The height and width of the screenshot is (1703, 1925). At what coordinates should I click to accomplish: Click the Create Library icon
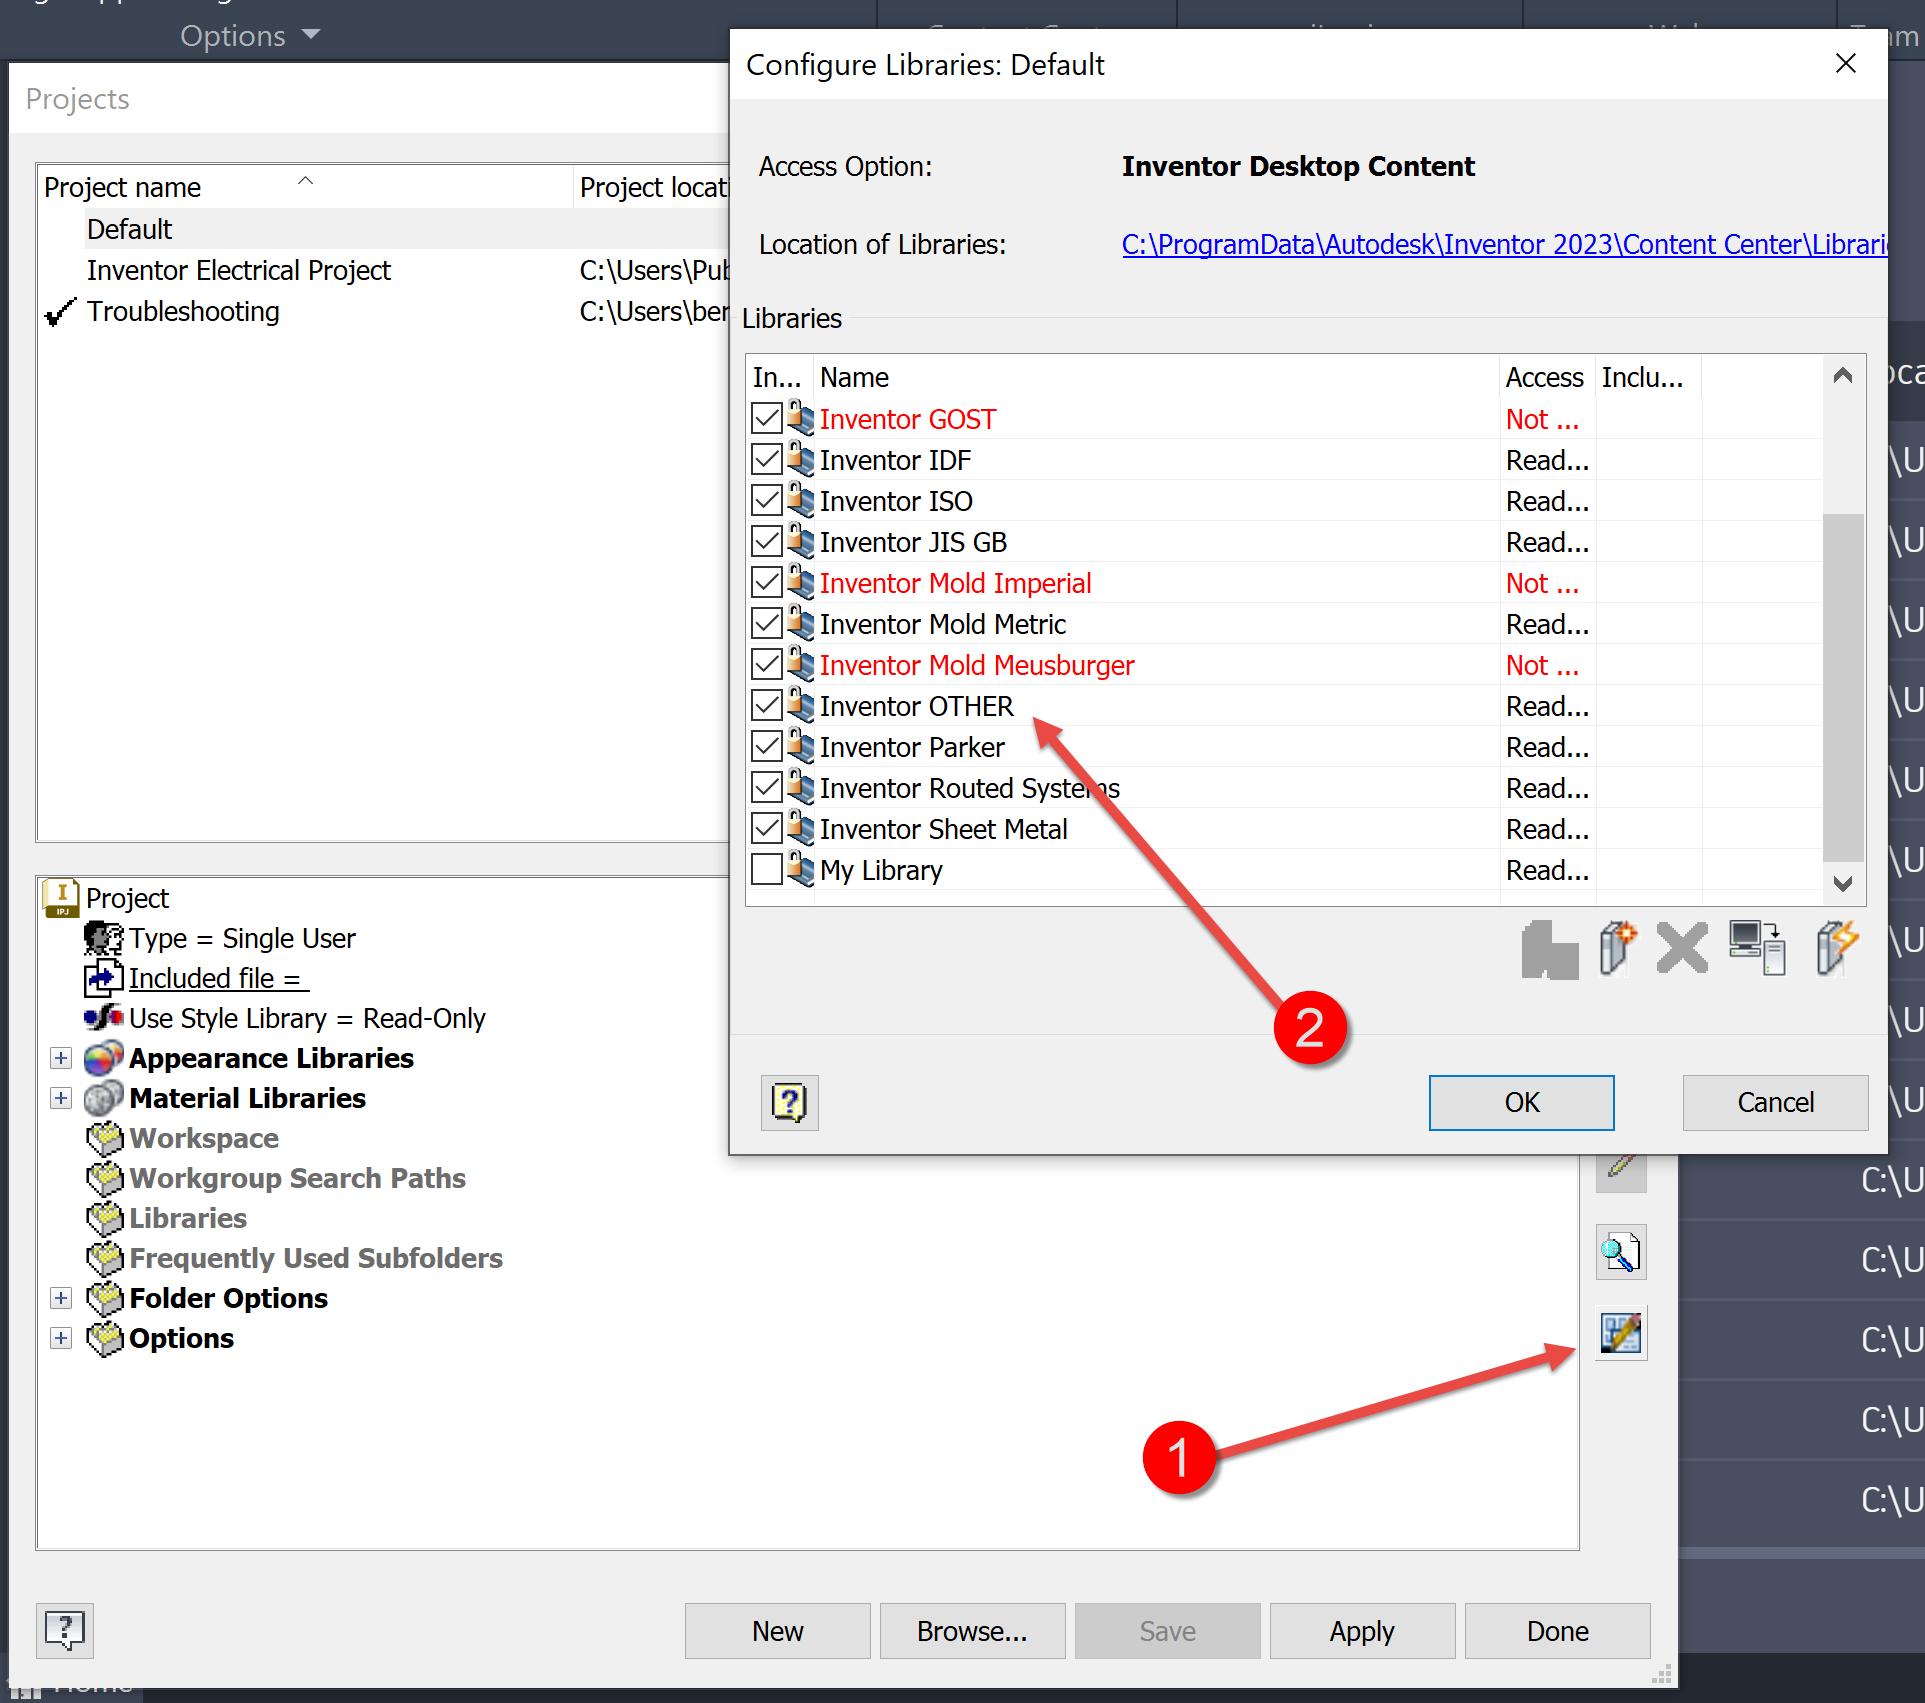pyautogui.click(x=1617, y=947)
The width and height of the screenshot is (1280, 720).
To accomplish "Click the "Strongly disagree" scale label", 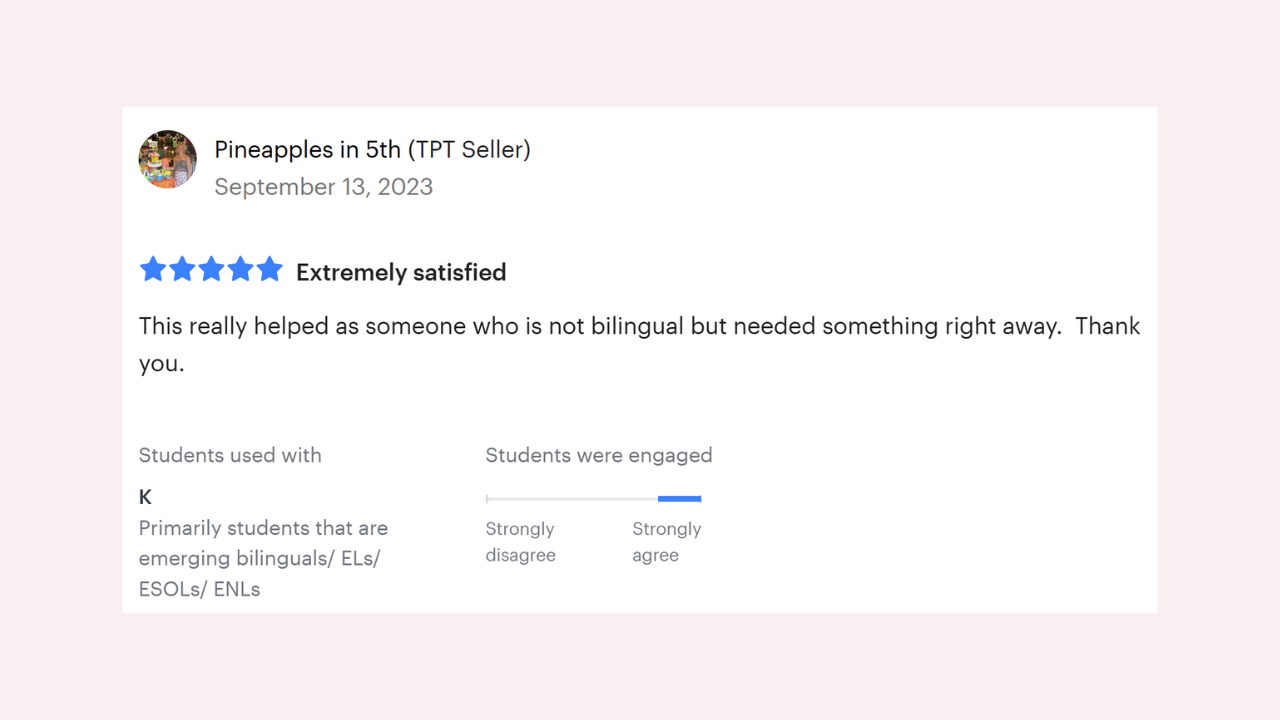I will 520,542.
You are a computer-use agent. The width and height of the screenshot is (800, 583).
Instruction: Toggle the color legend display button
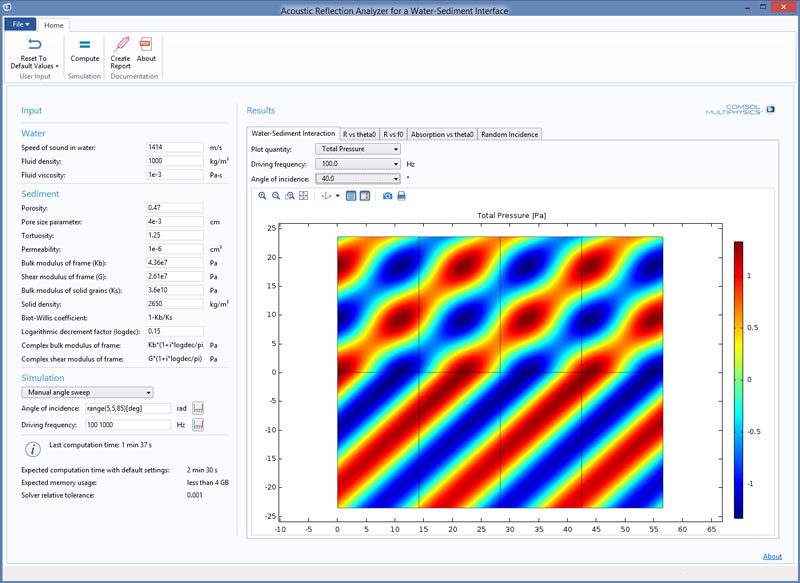click(x=364, y=196)
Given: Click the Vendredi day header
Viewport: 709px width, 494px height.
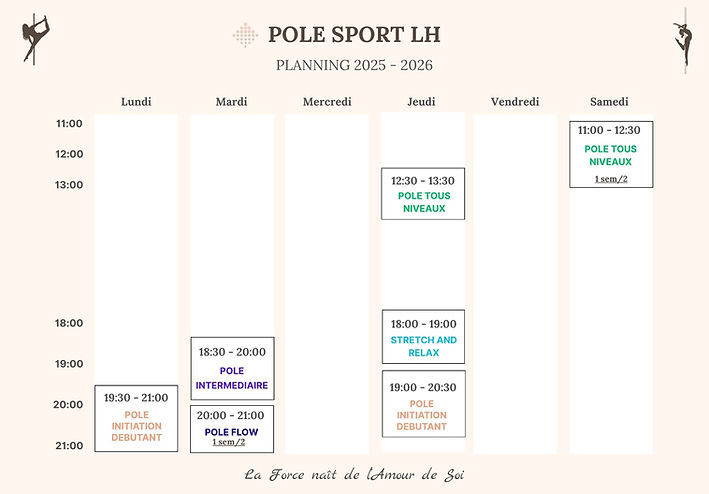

PROBLEM REQUIREMENTS:
Please copy the records above word for word, starting at the line that contains "You are a computer-use" and continuing through the end of the records, both ends included. Leave the pictures out.

EXPECTED OUTPUT:
You are a computer-use agent. The width and height of the screenshot is (800, 583).
Instruction: Toggle the color legend display button
click(x=364, y=196)
Given: Click the Vendredi day header
Viewport: 709px width, 494px height.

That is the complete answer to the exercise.